I was leading a group the other night and we were discussing anxiety and the effects it has on our ability to function and heal. I mentioned the different types of anxiety we experience and how those present themselves in the body. I realized that most were unaware that many of the symptoms they have been having were due to their anxiety.
I know I have spoken about anxiety a fair amount in the past but it is my belief that until we know better we can’t do better. In an attempt to help everyone understand the role anxiety is playing in their lives and how it manifests itself, below are the three major levels of anxiety starting at the lowest and moving to the highest. Please know the actual titles aren’t important but more the symptoms.
a) Striated Muscle: This is the first level of anxiety and we primarily experience it in our limbs. We start to shake our feet, bite our nails, clench our fists or our jaws, and tense our bodies. We can start to sigh more often and find it difficult to sit still. This level of anxiety is the easiest to soothe – practicing some deep breathing and some relaxation techniques will help dissipate the anxiety.
b) Autonomic System: This is the second level of anxiety. When our anxiety has moved to this level we typically experience things such as dry mouth and throat, increased heart rate, sweating, cold hands and shivering. Additionally, we may experience varying levels of dizziness, constipation, diarrhea, nausea and lightheadedness.
These symptoms can be more challenging to deescalate from and are there to let you know that you are being triggered. While this can be difficult to deal with on your own, if you are unable to talk with someone who can help decrease your anxiety, take some time to step outside of what may be triggering you, do lots of deep breathing and go take time for self care. If you continue to subject yourself to what is causing the anxiety it will be difficult to work yourself down and make yourself feel better
c) Cognitive Disruption: This is the highest level of anxiety and affects your ability to function. If your anxiety reaches this level you will experience incoherent, delayed or accelerated thought processes, struggles with knowing the time/place and/or disturbances in perception (such as tunnel vision, ringing in the ears, difficulty seeing/hearing things as clearly as you normally do). This level of anxiety can be more difficult to soothe on your own and takes time and conscious effort to come out of.

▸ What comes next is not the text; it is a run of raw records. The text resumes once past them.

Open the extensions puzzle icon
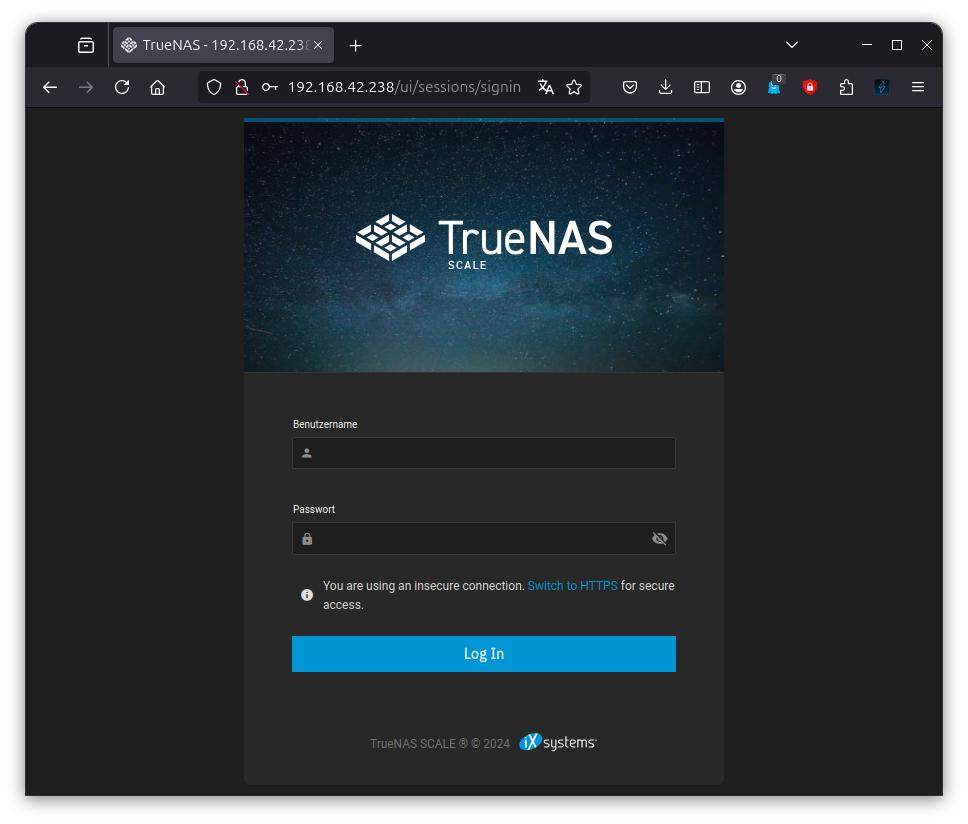Image resolution: width=968 pixels, height=824 pixels. pos(846,87)
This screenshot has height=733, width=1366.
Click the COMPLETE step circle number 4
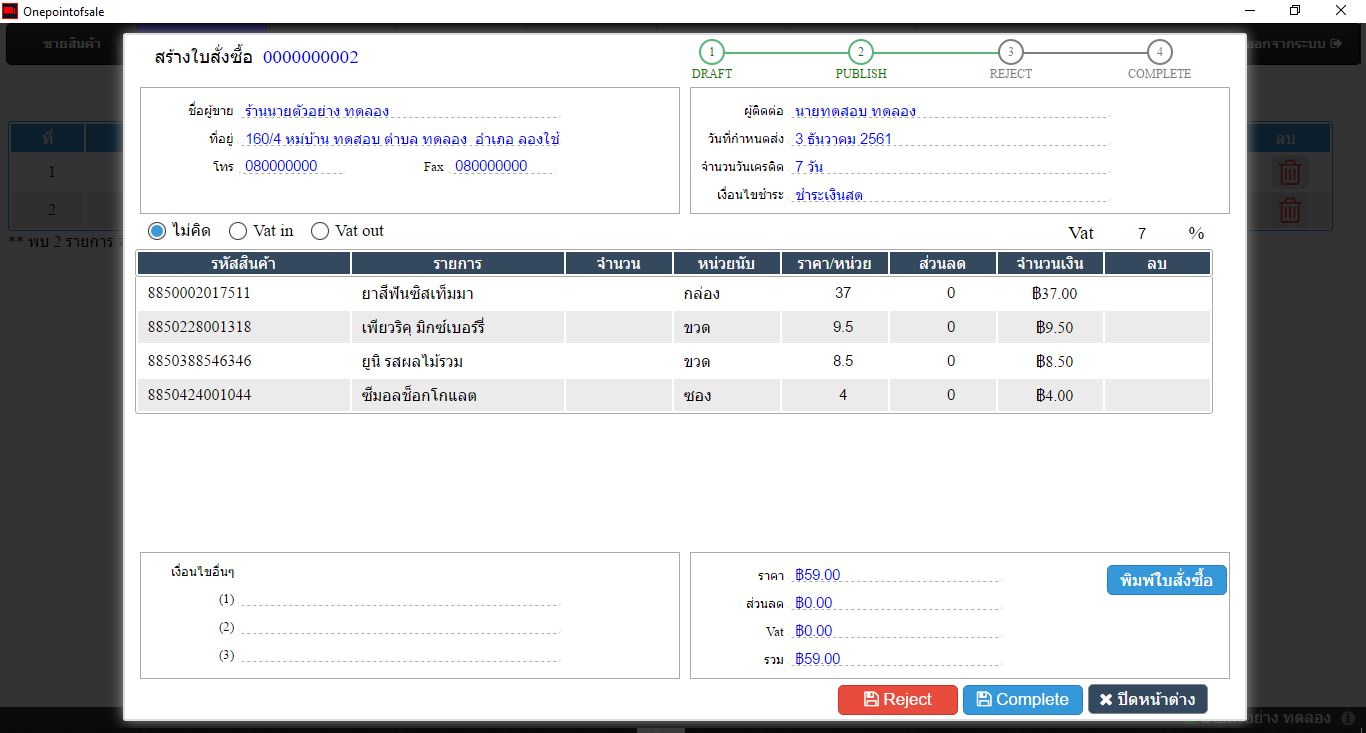point(1159,52)
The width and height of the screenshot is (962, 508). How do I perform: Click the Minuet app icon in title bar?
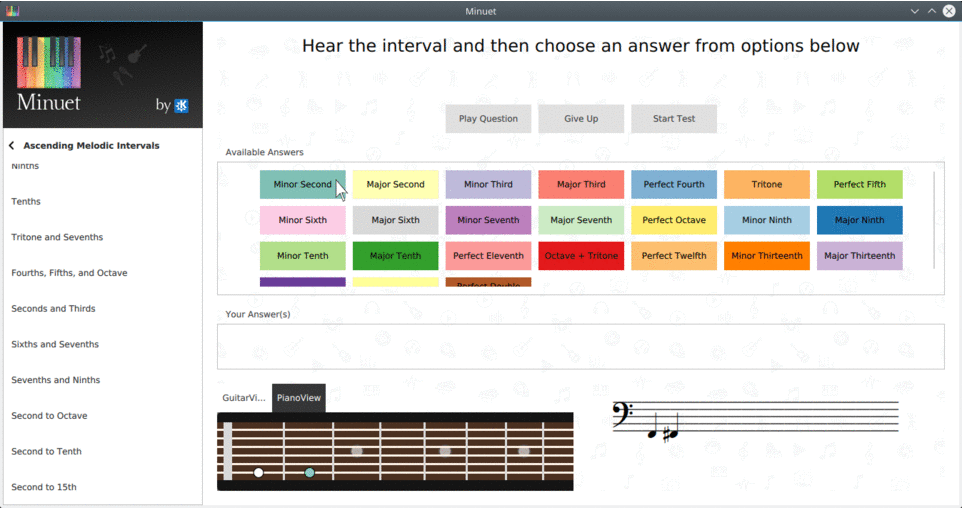point(12,10)
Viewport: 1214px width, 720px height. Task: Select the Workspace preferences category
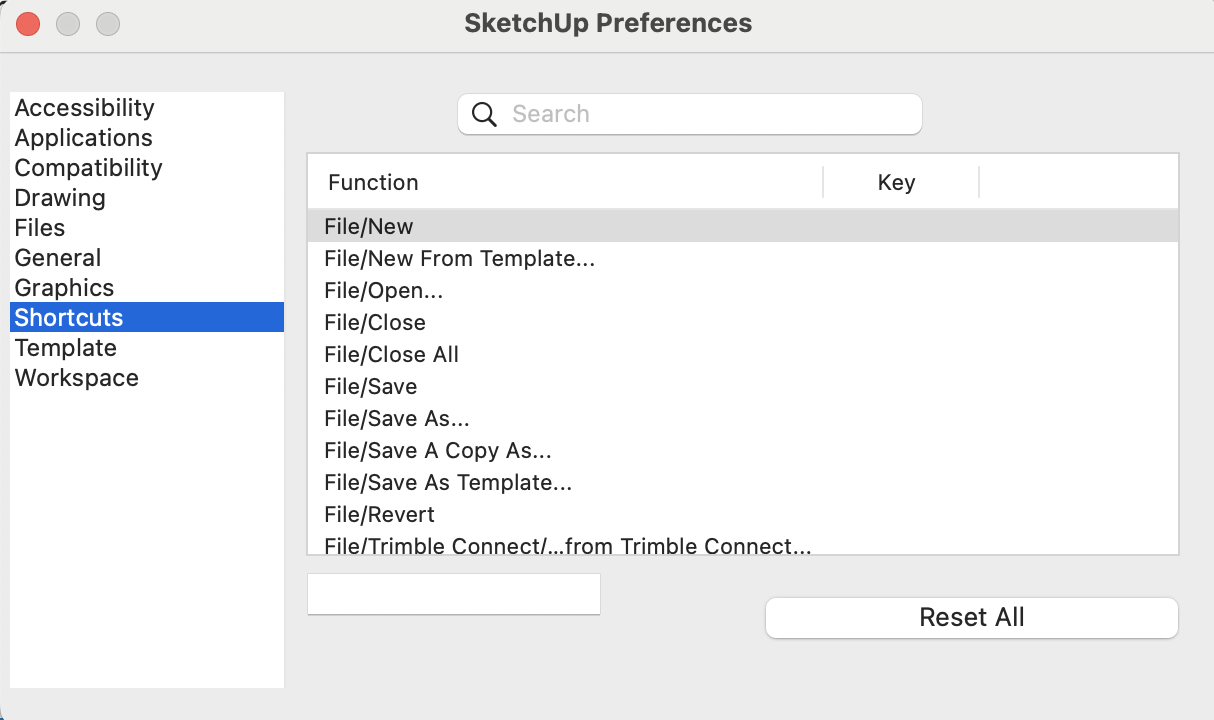[76, 378]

Recovering from an eating disorder is going to cause you anxiety and facing this anxiety can be challenging at times. Whatever your level of anxiety, take yourself to a place that is safe (your bedroom, your garden, wherever you feel safe and okay), focus for awhile on doing the triangle breathing and on getting yourself calm. Once calm, I would consider taking some time to think about how your anxiety affects your life and your ability to recover. Create a plan for working through this anxiety and self care strategies that you will implement as soon as you find yourself getting overwhelmed or in anxiety levels 2or 3. The sooner you can bring yourself down from your anxiety, the faster you can get back to focusing on getting well.